Saturday, May 23, 2009

Day Five ~ Last Day of the Retreat

The day began beautiful again. 7:30am Yoga on the rooftop patio, a total of four of us are there to say the final "Sun Salute" to the Manzanillo morning sunrise. Several of us sit in meditation following . . . to center for this wonderful day.

Following breakfast, we gather at the big dining room table at 9am for a final mandala exercise and then, review of all the mandala pieces we'd created. This piece was based upon totems and "I am" work . . . very intriguing. Each design, placement and animal so were an extension of each one of us individuals at this time in our lives. At the review, we generally agreed that mandalas will now become a more regular part of our creative process and be used for self examination. A couple ladies swore they were "in love" with the circle now.

I take the floor next, to lead the way with an "Emotion Vignette" exercise. I've heard tale of such a thing before and most recently used it for expressing a very volatile situation I was experiencing in my life - with not alot of outlets, save for my painting it. It proved to be very satisfying and I've since talked to artist friends who have used this same process to process situations. Finding it a very valuable tool, especially for journaling where we can't always find words to express our feelings, this painting tool is invaluable! We all choose a topic that was "charged" for us and went to work with paint, magazine tearings (be they images or words), glue and found objects (I went outside, hunting for a feather, to symbolize "freedom" but instead, found lil seeds that represented the seed that grew into freedom).

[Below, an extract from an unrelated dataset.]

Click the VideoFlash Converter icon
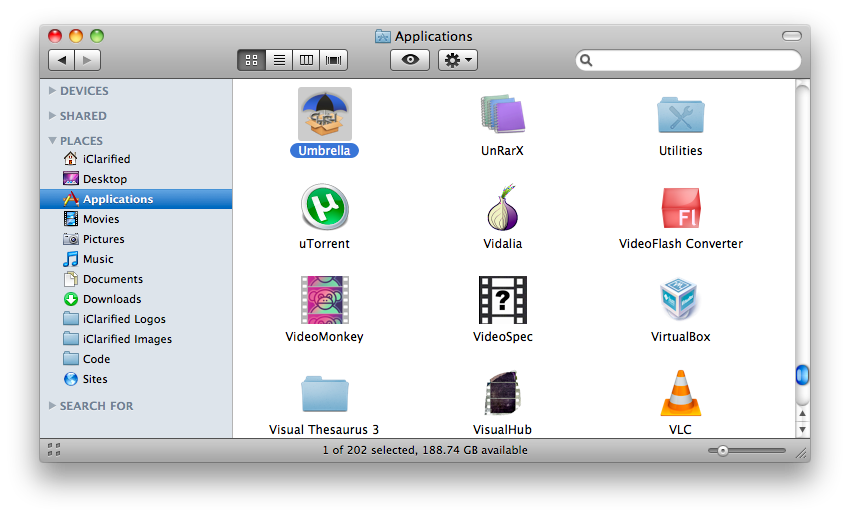Viewport: 850px width, 517px height. point(680,207)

The results were quite expressive and powerful.

Here is my piece. It was around a situation where I'd had expectations of someone and was disappointed with what that person was willing to share. I found it created a big knot feeling in my stomach, and other images of reaching out with no one being there to meet me. In this process of creating, I realized it was the expectation that I had to let go of to find freedom. So with "faith'", "reaching across" the knot I'd felt, I found the "seeds to my own release". Anyway, this exercise worked AGAIN for me.

We break for lunch and for working on our individual journal entries. Some munch on our remaining Mexican food from Maria's delicious preparation or head out to the pool for a dip and some sunshine.

Our afternoon is filled with review of each participants work and comments on how they felt about the journaling process as well as filling out the retreat critique sheet we had passed out earlier. Some commented they were surprised at the amount of work they had actually done but, overall, we were all pretty "wow-ed" by each artists output. Three of the participants were relatively new to watercolor and felt they'd had some success in learning basic techniques. Bonnie still hates the bumps on the "cold press" watercolor paper. Sorry Bonnie :) We also worked up our individual "3 x 5 Card" process . . . a sweet, positive exercise that enables each participant to take home "a vision/insight" of themselves when seen thru eyes other than our own.

Our last retreat dinner together was just caddy-corner from us at the Tenisol Restaurant. It's a nice outdoor venue, with a gurgling fountain and nearby swim up bar. One of the things I noticed was that now, at this point, we all know and trust one another. The conversation was interesting and, some questions we pose one another each other, are pretty intimate. And beautifully, in saw the answers were - honest! For me the food became in material, my soul was so fed!

After dinner we meander the grounds, actually getting lost in the bowels of the condos, having to back tract to get out, but eventually trot down toward the beach and little market.

It's awkward this ending thing, to be honest, my brain seems to have completely blanked out what we did that final evening together. I'm not surprised, I've never been know for graceful g'byes. Somehow knowing we'd all meet and be together for the morning blurred the finality of this fifth and ending day of the Women's Mexico Retreat 2009.